Congress Has a Lo-Fi Plan to Fix the Classified Documents Mess

The fear and trepidation of accidentally leaking a secret is also hammered into the hearts of lawmakers’ intelligence officers, who treat classified material as further protection from absentminded members of Congress. To gain security clearance, these employees are subjected to intentionally intimidating, invasive, and multi-step background checks administered by either the Pentagon or the FBI, and sometimes both. Even after release, new hires are barred from starting until they sign a non-disclosure agreement, effectively sealing their lips for life.

“Only certain employees are permitted to have classified information in the Capitol. They usually keep it in our Intelligence Committee and walk around with a locked bag that has it in it,” says Rubio, the vice chair of the Senate Intelligence Committee. “So you can’t make a photocopy and send it to yourself as an email attachment.”
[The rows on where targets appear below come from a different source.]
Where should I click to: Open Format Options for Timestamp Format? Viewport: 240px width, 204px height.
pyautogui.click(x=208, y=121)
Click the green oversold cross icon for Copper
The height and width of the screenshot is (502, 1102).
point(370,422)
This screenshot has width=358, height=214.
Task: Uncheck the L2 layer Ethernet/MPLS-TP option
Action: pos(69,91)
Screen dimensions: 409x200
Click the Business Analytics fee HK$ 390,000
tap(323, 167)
When it comes to seeing America’s secrets, even Capitol leaders aren’t given special access. “They would bring her in. I would read them. You take them out. So they couldn’t even stay on my desk,” says Durbin. “I can’t understand why the executive branch is so lax about the fact that we have three major elected officials who have these documents in their possession and don’t explain why.”
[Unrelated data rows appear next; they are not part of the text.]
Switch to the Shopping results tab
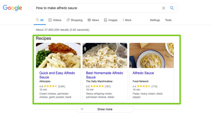[x=74, y=20]
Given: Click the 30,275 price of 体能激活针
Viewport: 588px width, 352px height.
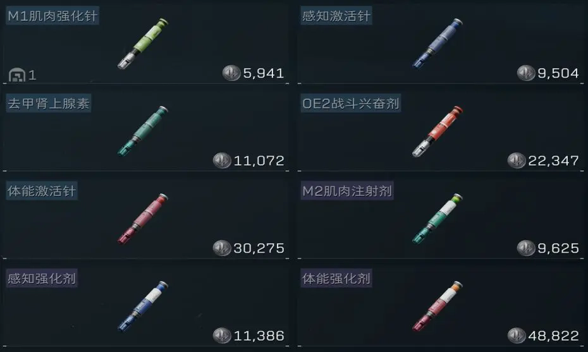Looking at the screenshot, I should [x=259, y=248].
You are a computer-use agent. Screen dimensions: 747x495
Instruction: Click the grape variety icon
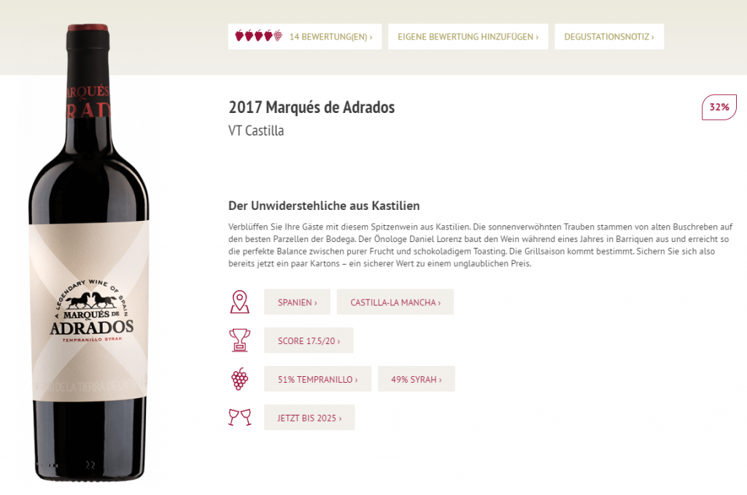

Other committees may request to see classified material held by the Intelligence Committee. If the application is approved by the selected panel, the materials will be forwarded – under lock and key – to other lawmakers with a stern warning: “This material must be accompanied by an oral or written notice to recipients advising them of their responsibilities to protect these materials.” Sensitive materials must be returned to a secure SCIF each night. A written record of the Mystery’s travels is required.
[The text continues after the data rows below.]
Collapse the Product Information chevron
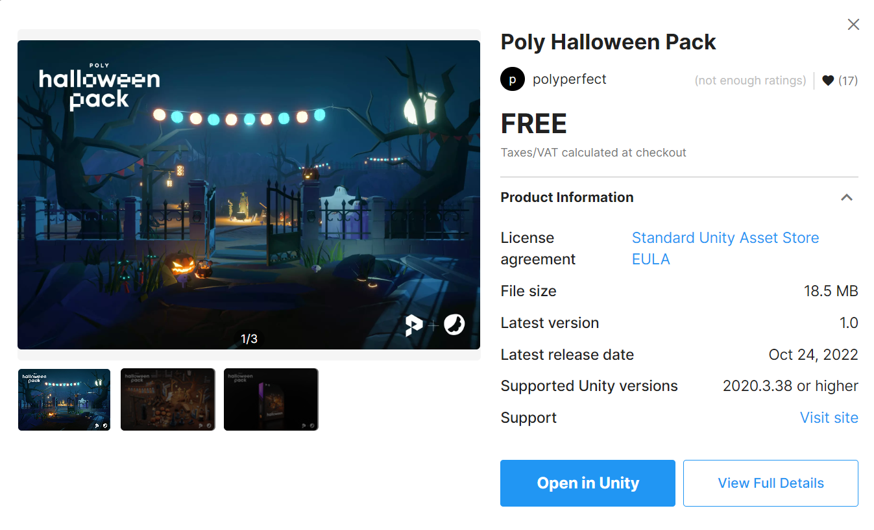Image resolution: width=874 pixels, height=530 pixels. pos(847,197)
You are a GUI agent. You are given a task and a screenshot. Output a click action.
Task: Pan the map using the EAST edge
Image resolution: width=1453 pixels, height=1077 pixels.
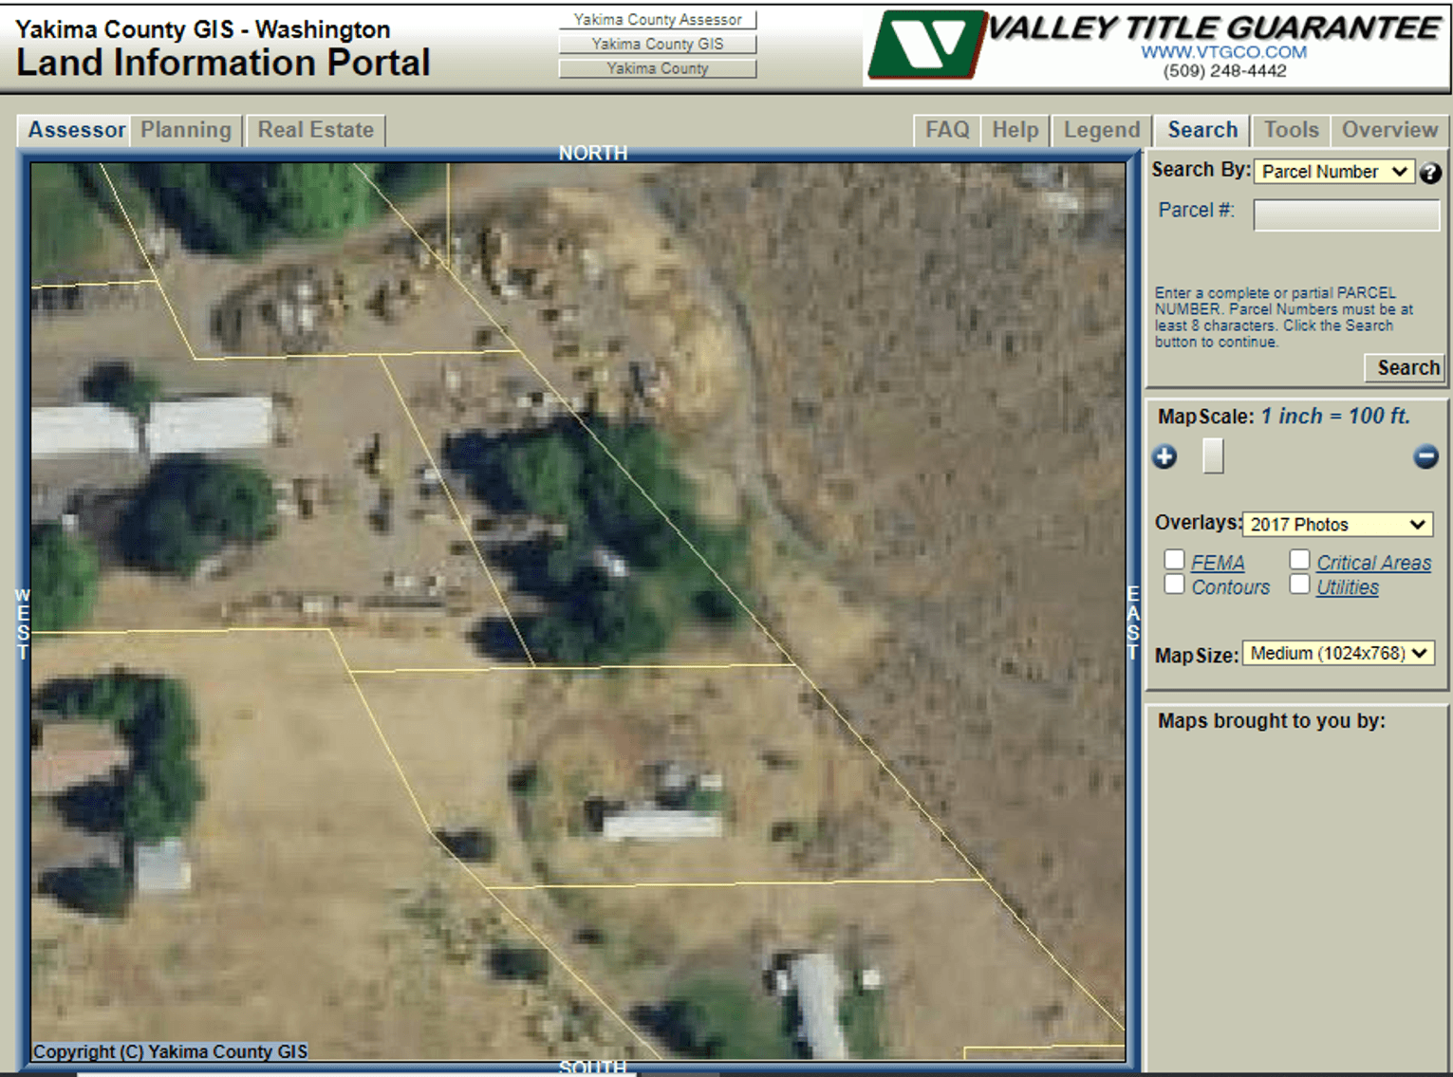pyautogui.click(x=1131, y=617)
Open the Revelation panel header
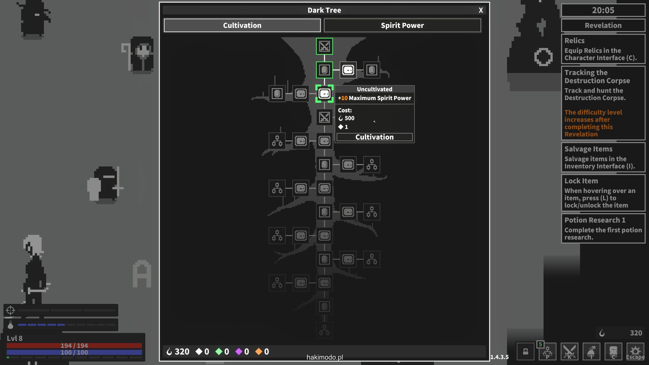The width and height of the screenshot is (649, 365). pos(603,25)
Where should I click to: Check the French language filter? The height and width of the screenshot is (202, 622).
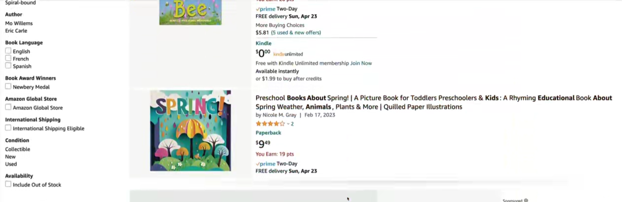[8, 58]
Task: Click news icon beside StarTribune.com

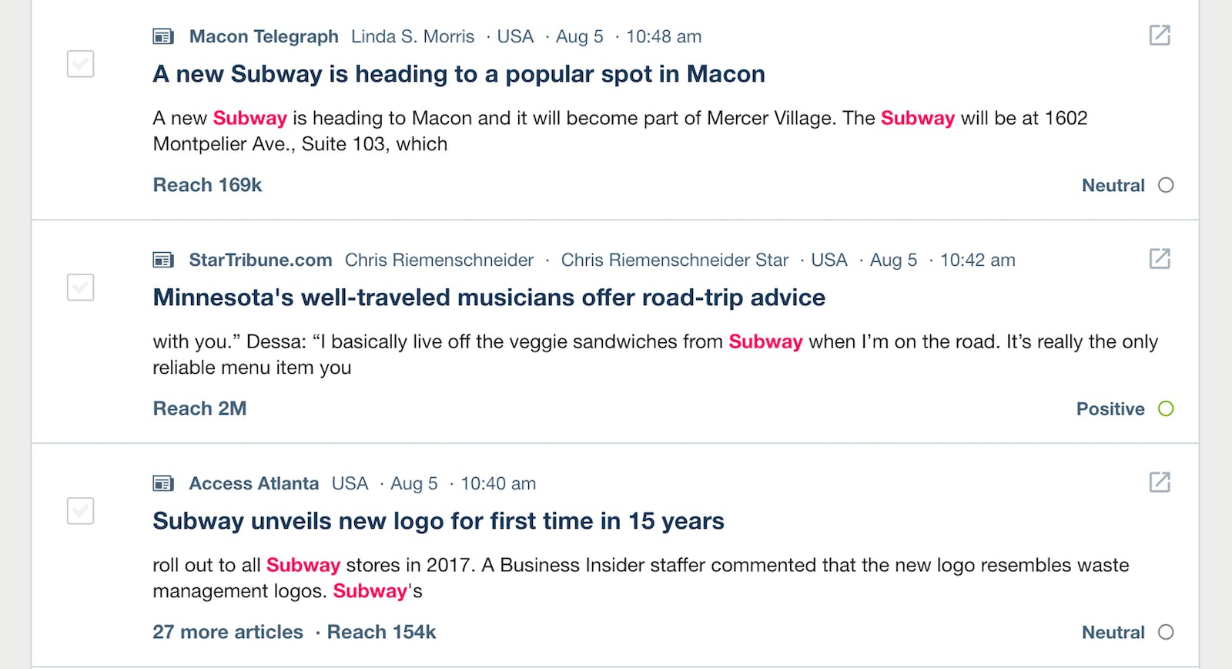Action: coord(163,260)
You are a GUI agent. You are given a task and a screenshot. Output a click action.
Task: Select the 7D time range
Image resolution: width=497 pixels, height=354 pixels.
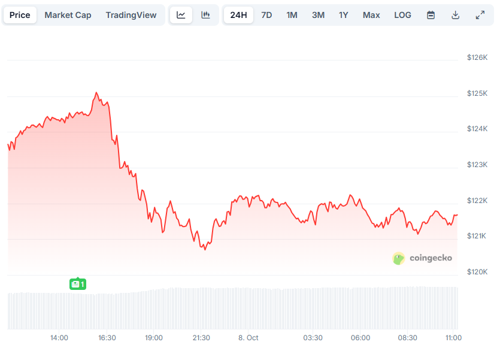click(266, 15)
That’s why the confusion in the Capitol these days is so bipartisan: How do you misplace such a sensitive document? Let alone batches of it?

“I don’t know how you actually do it. That’s the question, but we’re talking about the president and the vice president, and that’s a little different,” said Republican Sen. Lyndsey Graham of South Carolina, the top Republican on the Judiciary Committee. “I don’t know. I don’t know.”

The restrictions are so severe that Rubio doesn’t even believe news reports claiming classified documents from Biden’s Senate days have been found. He calls these reports “enigmatic”.

“I heard that in the media. It was never confirmed to me… that one would be bizarre,” says Rubio. “So, honestly, I don’t see how that could be possible in the Senate play.”

The other confusing thing is that the technology used in the Capitol is widely used in Washington, particularly the safe rooms used to protect the materials. “The situation room is a SCIF. There are SCIFs in the military. There are SCIFs in the FBI,” said Illinois representative Mike Quigley. “I can’t explain it – there’s no excuse for that. There is no excuse for mishandling documents.”

Quigley, a Democrat who teaches a course called “Contemporary US Intelligence” at the University of Chicago, says the scandal shows a cavalier attitude in the executive branch that is unacceptable. As Quigley points out, classified information is held securely by government agencies across the United States, well beyond the Beltway. The FBI shares sensitive information with local police departments from coast to coast. Classified documents are also kept in some academic institutions. And Quigley says some documents are shared with the private sector, such as military companies. In short, this appears to be an executive branch issue, and he wants Congress to be optimistic as it seeks to curb the White House’s arbitrary handling of classified materials.

“Of course we have to, because we’re the ones making the laws and allowing people to have classified information,” says Quigley.

The numerous security procedures in the Capitol are designed to keep lawmakers from doing exactly what Biden, Trump and Pence did. It seems to work. “There’s a reason we have a classification,” Warner told reporters at the Capitol. “Maybe we overclass, but if the rules don’t change, you have to.”

Warner says his committee’s job now is to make sure what works in the Capitol is replicated in the executive branch. “We have a broken system,” Warner said, “and we need to fix it.”